I would say that out of all the negatives to living on the mission field, this is the worst: Saying good-bye.
9. Going to the States is hard.
You would think that returning home on furlough is wonderful. Every missionary looks forward to it. It’s the focus of the year.
That is partly true. However, there are two things a missionary will not tell you.
Logistically it is difficult. Most missionaries don’t have a place to live, a car to drive or a plate to eat off of. All those things we need in everyday life, from pillow cases to car seats, we do not have. We have to find short term solutions and we hate borrowing stuff.

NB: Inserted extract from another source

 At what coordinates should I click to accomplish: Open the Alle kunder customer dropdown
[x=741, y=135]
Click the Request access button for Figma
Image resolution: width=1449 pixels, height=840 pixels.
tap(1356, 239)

We also don’t really want to live in a basement. My family enjoys our own privacy and family time.
And…the money thing
We also want to visit and spend time with our donors and churches, but making that happen is so hard when we have donors in 12 different states.
It isn’t feasible to spend $1,200 to visit a church that gives you $25/month. But you want to and think that you should.
The second thing that you probably don’t know? It’s hard emotionally.
Why? Because we discover that we’ve changed.
The Land of Blue
I tell the story like this: A man from the land of Blue became a missionary to the people of Yellow. He struggled because he was a Blue man among Yellow people. However, after a while he began to truly understand their culture and become partly assimilated.
One day he looked in the mirror and saw that he was no longer Blue, he was now Green. It made being in the land of Yellow easier. Then, after many years, he returns to the land of Blue. To his dismay, no one there in his homeland of Blue wants to be with him. He was a Green person in the land of Blue.
After being on the mission field you are a different person. People perceive you differently.
Even people who were friends are no longer friends. They have grown without you. They have had different experiences without you. You are no longer ‘one of them’.
When you return, people want to shake your hand and say that they missed you, but they don’t want to be with you. They are also worried that you are going to ask them for money.
We actually asked a person out for dinner, a person who had been a friend before going to the mission field. Their response was, ‘We don’t have any money to give you.” (Yes. They really said that.)
10. I constantly feel like I have to prove myself to supporters.
Like it or not, I now feel like I have to justify that giving us money is good. I have to prove myself and my ministry over and over again.
My newsletters are not to let people know what we are doing; they are far more. They are items that I am entering into evidence as proof they’re are making a good investment.
And if a period of time goes by where we don’t really have anything big to report? We feel like a failure and live in the fear of supporters giving money to someone who deserves it.
Often we don’t feel like we are on the same team as our supporters. We feel like they’re our boss and it is time for the annual performance evaluation.
And this year someone has to be let go.
We are tempted to pad our resume and make it look better than it is. Instead of saying that we go to church, we say, “We are actively engaged in a local congregation”.
We don’t say that we buy our fruit from the same seller every week. Instead, “We are building intentional relationships with those in the marketplace.”
We may lead a Bible study but call it “engaging in a mentoring relationship with young married couples.”
So we say things that make us sound better, holier, busier than we are. We can’t say that we are living in the culture and doing what we can to promote Christ but it is difficult and we really don’t have much fruit to show this year.